On many systems pkgsrc supports, gcc is the standard compiler. In general, different versions of each OS have different gcc versions, and some packages require newer gcc versions, in order to support newer language standards (e.g. c++11, written in the style of USE_LANGUAGES), or because older versions don't work (infrequently).
This page discusses issues related to version selection, and intends to be a design document for how pkgsrc should address this problem, to be converted into historical design rationale once implemented. It freely takes content from extensive mailinglist discussions, and attempts to follow the rough consensus that has emerged.

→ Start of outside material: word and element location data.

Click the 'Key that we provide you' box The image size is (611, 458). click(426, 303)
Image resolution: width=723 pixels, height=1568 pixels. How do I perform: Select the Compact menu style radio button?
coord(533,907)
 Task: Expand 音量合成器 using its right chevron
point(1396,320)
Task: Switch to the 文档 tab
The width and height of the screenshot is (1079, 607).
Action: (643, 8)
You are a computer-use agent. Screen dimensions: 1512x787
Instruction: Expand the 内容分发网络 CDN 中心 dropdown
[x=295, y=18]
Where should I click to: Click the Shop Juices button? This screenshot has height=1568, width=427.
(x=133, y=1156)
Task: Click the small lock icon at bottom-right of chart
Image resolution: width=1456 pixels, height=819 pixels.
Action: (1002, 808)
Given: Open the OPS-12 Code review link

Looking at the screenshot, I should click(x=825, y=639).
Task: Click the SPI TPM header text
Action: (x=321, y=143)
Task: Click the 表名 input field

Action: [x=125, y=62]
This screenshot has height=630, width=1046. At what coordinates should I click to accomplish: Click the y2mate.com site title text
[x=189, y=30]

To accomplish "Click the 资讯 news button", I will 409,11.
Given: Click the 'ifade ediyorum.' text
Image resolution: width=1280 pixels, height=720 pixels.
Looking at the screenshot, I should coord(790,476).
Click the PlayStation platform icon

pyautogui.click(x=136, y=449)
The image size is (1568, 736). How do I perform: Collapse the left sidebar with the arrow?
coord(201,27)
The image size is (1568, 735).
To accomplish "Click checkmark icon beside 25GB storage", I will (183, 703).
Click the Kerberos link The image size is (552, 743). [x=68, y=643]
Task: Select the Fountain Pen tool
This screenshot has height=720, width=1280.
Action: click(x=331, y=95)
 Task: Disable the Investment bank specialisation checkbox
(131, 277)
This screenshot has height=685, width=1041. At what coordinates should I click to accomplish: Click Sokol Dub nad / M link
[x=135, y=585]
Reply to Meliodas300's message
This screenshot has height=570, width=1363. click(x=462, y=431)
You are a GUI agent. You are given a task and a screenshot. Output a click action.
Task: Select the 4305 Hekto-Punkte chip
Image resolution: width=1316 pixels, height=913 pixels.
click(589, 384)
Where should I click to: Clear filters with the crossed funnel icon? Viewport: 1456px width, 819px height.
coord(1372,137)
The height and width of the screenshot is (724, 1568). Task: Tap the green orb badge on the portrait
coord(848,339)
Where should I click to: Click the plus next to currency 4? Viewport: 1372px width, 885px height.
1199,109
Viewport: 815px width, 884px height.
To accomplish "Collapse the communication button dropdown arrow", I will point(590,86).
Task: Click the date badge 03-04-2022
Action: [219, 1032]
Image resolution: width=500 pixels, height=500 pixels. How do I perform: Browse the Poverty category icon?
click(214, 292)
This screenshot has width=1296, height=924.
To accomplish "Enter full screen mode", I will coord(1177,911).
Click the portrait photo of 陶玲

Base system gcc vs pkgsrc gcc
Systems using gcc (e.g. NetBSD) have a compiler as /usr/bin/gcc, and this is usable by pkgsrc without any bootstrapping activity. One can build gcc versions (typically newer versions) from pkgsrc, resulting in a compiler within ${PREFIX}, e.g. /usr/pkg/gcc6/bin/gcc. This compiler can then be used to compile other packages.
The issue with using base system gcc is typically that it is too old, such as gcc 4.5 with NetBSD 6, which cannot compile c++11. Another example is gcc 4.8 with NetBSD 7. While this can compile most c++11 programs, it cannot be used for firefox or glibmm (and therefore any package that links against glibmm).
Issues when using pkgsrc gcc are that
- on some platforms, pkgsrc gcc does not build and work
- it must be bootstrapped, requiring compiling a number of packages with the system compiler
- C++ packages that are linked together should be built with the same compiler, because the standard library ABI is not necessarily the same for each compiler version
- While C packages can be built with mixed versions, the binary should be linked with the higher version because the support library is backwards compatible but not forward compatible.
Specific constraints and requirements
This section attempts to gather all the requirements.
By default, pkgsrc should be able to build working packages, even for packages that need a newer compiler than that provided in the base system.
The set of packages that are needed when building a bootstrap compiler should be minimized.
All packages that use C should have final linking with the highest version used in any included library.
All packages that use C++ should be built with the same compiler version. Because these in the general case may include C, the version used for C++ must be at least as new as the version used for any used C package.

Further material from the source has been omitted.